A bumble bee ball python is a unique coloration of python, known as a designer, morph, or combo morph, directly descended from the Python regius species known to inhabit Africa. Specifically, the bumble bee ball python is produced through a cross between a pastel ball python and a spider ball python, two of the more common designer ball python morphs available in the exotic pets trade. The name bumble bee stems from the snake's characteristic coloring, including a bright yellow body with highly contrasted dark brown to black striping, similar to a bumble bee. Coloration is the only difference between this type of python and any other member of the Python regius species.
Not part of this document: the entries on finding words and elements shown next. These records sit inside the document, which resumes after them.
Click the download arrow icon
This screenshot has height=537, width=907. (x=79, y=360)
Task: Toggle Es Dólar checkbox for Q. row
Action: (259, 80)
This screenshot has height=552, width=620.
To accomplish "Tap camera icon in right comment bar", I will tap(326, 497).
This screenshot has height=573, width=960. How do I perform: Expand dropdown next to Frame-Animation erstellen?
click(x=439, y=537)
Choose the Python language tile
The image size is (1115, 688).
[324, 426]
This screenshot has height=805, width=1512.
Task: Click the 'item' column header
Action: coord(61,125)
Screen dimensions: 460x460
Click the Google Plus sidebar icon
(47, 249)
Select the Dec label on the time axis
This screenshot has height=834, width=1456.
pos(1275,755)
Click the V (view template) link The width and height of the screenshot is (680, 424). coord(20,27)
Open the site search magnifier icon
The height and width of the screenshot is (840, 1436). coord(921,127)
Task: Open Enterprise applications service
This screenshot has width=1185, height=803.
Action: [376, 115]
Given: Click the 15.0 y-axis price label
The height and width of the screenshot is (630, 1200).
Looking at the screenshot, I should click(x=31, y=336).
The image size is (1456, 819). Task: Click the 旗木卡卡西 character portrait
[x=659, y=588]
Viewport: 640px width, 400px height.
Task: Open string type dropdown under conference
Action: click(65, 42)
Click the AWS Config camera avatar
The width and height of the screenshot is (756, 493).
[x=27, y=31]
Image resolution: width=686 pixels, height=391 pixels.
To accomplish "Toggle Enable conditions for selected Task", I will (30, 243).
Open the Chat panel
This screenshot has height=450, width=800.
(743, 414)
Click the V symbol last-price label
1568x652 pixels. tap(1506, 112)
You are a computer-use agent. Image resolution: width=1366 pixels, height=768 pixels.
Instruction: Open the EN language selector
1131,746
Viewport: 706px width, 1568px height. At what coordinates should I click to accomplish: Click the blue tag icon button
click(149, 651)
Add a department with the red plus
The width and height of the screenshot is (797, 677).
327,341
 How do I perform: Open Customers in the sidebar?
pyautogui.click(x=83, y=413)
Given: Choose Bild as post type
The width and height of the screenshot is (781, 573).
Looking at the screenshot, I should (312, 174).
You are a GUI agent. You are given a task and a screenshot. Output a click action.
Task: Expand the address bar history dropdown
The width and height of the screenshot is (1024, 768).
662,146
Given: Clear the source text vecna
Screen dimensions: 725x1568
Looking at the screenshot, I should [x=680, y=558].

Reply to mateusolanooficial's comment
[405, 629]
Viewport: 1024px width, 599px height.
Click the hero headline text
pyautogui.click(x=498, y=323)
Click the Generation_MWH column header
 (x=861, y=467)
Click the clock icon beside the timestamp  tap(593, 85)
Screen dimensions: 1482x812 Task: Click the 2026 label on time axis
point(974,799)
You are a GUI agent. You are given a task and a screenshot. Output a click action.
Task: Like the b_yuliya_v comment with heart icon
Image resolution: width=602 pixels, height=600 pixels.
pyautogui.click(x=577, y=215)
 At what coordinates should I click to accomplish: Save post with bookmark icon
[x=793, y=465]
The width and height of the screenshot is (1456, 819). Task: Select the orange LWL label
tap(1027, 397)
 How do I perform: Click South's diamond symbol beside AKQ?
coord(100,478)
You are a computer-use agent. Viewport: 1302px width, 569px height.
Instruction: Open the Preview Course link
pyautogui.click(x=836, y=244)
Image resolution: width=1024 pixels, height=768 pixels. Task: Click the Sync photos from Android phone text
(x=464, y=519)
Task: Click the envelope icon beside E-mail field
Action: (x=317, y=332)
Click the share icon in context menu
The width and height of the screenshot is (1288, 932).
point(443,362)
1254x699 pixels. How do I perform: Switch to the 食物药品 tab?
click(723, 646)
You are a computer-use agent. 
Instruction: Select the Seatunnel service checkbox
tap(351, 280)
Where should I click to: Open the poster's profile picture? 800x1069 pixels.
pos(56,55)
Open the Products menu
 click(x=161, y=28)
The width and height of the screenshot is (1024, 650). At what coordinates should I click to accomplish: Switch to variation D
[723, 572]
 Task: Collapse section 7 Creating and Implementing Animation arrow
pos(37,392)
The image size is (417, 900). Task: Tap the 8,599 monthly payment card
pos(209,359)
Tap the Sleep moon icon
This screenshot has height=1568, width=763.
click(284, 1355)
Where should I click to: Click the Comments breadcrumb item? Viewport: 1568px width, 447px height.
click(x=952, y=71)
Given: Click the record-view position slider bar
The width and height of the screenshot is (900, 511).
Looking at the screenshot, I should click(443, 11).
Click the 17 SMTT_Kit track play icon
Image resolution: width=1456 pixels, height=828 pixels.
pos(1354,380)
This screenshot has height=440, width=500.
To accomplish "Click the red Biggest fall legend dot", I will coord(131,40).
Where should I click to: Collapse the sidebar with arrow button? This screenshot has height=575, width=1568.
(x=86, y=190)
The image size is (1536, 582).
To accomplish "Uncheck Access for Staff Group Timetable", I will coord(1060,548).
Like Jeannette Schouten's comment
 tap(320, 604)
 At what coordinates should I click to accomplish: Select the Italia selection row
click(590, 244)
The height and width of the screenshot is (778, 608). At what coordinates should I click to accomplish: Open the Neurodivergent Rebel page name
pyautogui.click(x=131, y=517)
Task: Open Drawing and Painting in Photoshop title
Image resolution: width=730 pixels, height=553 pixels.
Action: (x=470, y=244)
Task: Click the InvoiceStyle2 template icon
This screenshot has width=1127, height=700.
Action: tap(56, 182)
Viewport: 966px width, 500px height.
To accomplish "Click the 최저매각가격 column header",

As a species, ball pythons represent the smallest of African pythons. Like other members of the Python regius species, the ball python is a nonvenomous, docile snake known as a constrictor for the way it squeezes its prey, rather than biting it. Due to the docile nature of the species as a whole, ball pythons are favored as exotic pets because they pose less risk to novice owners compared to other constrictor snakes. Inherently docile temperaments allow the pet trade to experiment with breeding for visual or aesthetic traits, rather than behavioral traits of the species. The unique coloration of ball pythons grew in popularity during the late 1980s and into the 1990s, resulting in numerous designer pythons, such as the bumble bee variety.
In the wild, ball pythons typically have a normal color pattern with varying shades of brown or tan contrasted with dark brown to black spots, bands, or stripes. Genetic mutations in coloring occur naturally, but not with the frequency required to satisfy the demands of the pet snake industry. Breeders within the exotic pets industry therefore cross different subspecies of pythons in an attempt to hatch clutches with new or rare color combinations, special markings, or other unique traits far more frequently that what typically occurs in nature. Bumble bee ball pythons are one such unique coloration desired by breeders and owners alike.
Pythons bred for specific color combinations outside of what appears in the wild are known as morphs. Combo morphs, such as the bumble bee ball python, display more than one genetically unique trait, usually the result of breeding two morphs with dominant genes. Typically, any creature will inherit a dominant gene, such as eye, skin, or hair color, from one parent and a recessive gene from the other parent. Dominant genetics are so named because these traits will dominate over any other trait, and thus show in visual characteristics. For example, dominant traits for normal brown-black coloring in a ball python will show in offspring before recessive traits such as albino.
Even in natural habitats, a select few species and subspecies are able to inherit and express two dominant traits simultaneously. Such is the case with this ball python subspecies. Both pastel and the spider ball pythons pass down a dominant coloration gene. Expression of both genes produces the tell-tale yellow and black striping coloration of a bumble bee ball python. To be specific, a bumble bee ball python expresses the lemon yellow coloring of a Pastel morph, while simultaneously expressing the thin black striping of a Spider morph.